Sovereign Grace accused of covering up sex abuse allegations
WASHINGTON (AP) - Three female plaintiffs claim in a lawsuit filed Wednesday that an evangelical church group covered up allegations of sexual abuse against children, failed to report accusations of misconduct to the police and discouraged its members from cooperating with law enforcement.
The lawsuit was filed in Maryland state court against Sovereign Grace Ministries, a 30-year-old family of churches, with about 100 congregations. Most of its churches are in the U.S., but it also has planted churches in about 21 countries.
The plaintiffs allege a conspiracy spanning more than two decades to conceal sexual abuse committed by church members. The alleged abuse happened in Maryland and northern Virginia in the 1980s and 1990s. The lawsuit accuses of church representatives of permitting suspected pedophiles to interact with children, supplying them with free legal advice to avoid prosecution and forcing victims to meet with and "forgive" the person that had molested them.
"The facts show that the Church cared more about protecting its financial and institutional standing than about protecting children, its most vulnerable members," the lawsuit claims.
The church did not immediately respond to a written message or to a phone message left on its general voicemail box. It wasn't immediately clear if the church had a lawyer. The suit names as defendants about a half-dozen pastors and church officials who plaintiffs say were alerted to the accusations but either failed to take action or actively covered them up. One official said he had not seen the suit and declined comment. Other defendants either did not immediately respond to phone messages or did not have publicly listed phone numbers.

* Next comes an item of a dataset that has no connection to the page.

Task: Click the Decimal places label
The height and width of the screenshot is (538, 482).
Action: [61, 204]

In accusing church leaders of turning a blind eye to sexual molestation, the lawsuit bears parallels to the allegations of priest sex abuse and the resulting cover-up that have rocked the Roman Catholic church over the last decade. But while that scandal centered on sex abuse by priests, the accusations in this case involve molestation by church members instead of clergy.

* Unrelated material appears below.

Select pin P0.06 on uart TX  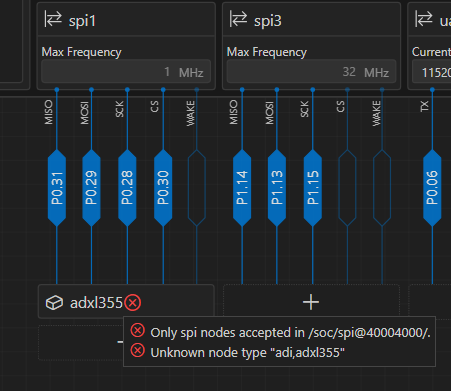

Sovereign Grace Ministries grew from its mother church in Gaithersburg, Md., in 1982. It moved its headquarters this year to Louisville, Ky., where it's also planting a new church. The group has struggled in recent years with fractured leadership and criticism over its discipline methods, especially the church's emphasis on sins, discipline and repentance.

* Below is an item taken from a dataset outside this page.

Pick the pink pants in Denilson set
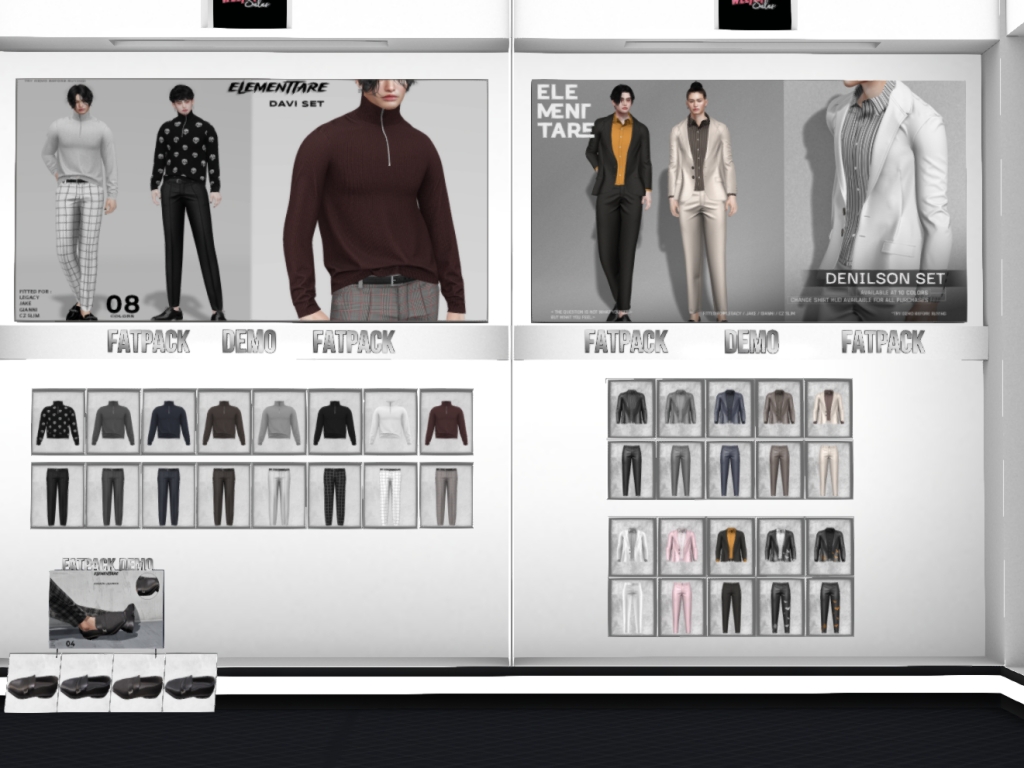Image resolution: width=1024 pixels, height=768 pixels. (x=682, y=607)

The suit only covers alleged abuse that occurred in Maryland in northern Virginia, but the church has faced scrutiny on other occasions for its handling of sexual abuse claims, and Susan Burke, a lawyer representing the three plaintiffs, said there are other alleged victims prepared to join a class-action suit.
For instance, an April report by a non-profit Lutheran mediation group that studied the church for nine months found that while church leaders showed "care and concern" about sex abuse allegations, a number of people interviewed felt the claims were handled irresponsibly and were left with "disappointments and hurts."
The lawsuit faults the church's "Home Group" structure, in which children are provided with day care so their parents can attend services, as fostering a poorly supervised environment that enabled the abuse to occur.
The lawsuit centers on allegations of three female plaintiffs, each identified by pseudonyms to protect their anonymity.
One of the three plaintiffs, a high school student in Virginia, alleges she was sexually assaulted when she was 3 years old and that the mother of the boy who abused her revealed the molestation to the church. But church officials discouraged her family from reporting the allegations to police and, instead, repeatedly interviewed the alleged abuser and worked with him and his mother to determine how best to prevent any prosecution and publicity regarding the abuse.
A second plaintiff, a college student in Maryland, says she was sexually abused as a toddler by a church member. She says the church pastor scolded her parents after they called the police and then tipped off the accused that he had been reported to the police. She says her parents were instructed to bring her to a meeting with her alleged abuser so they could be "reconciled," but that she was "visibly scared and crawled under the chair" after being brought into the same room with him.
The third plaintiff says her adoptive father, a member of the church, sexually abused her older sister for three and a half years. She says the church warned her mother not to pursue a prosecution, then kicked the family out of the church and denied the children reduced tuition to the school. The man was ultimately prosecuted and imprisoned, the lawsuit says.
"We view the case as an important step in holding SGM accountable for its misdeeds," said Burke, the lawyer who represents the three plaintiffs and is also suing the military on behalf of female service members who say they were raped. "No institution can put its own financial concerns above the needs of vulnerable children."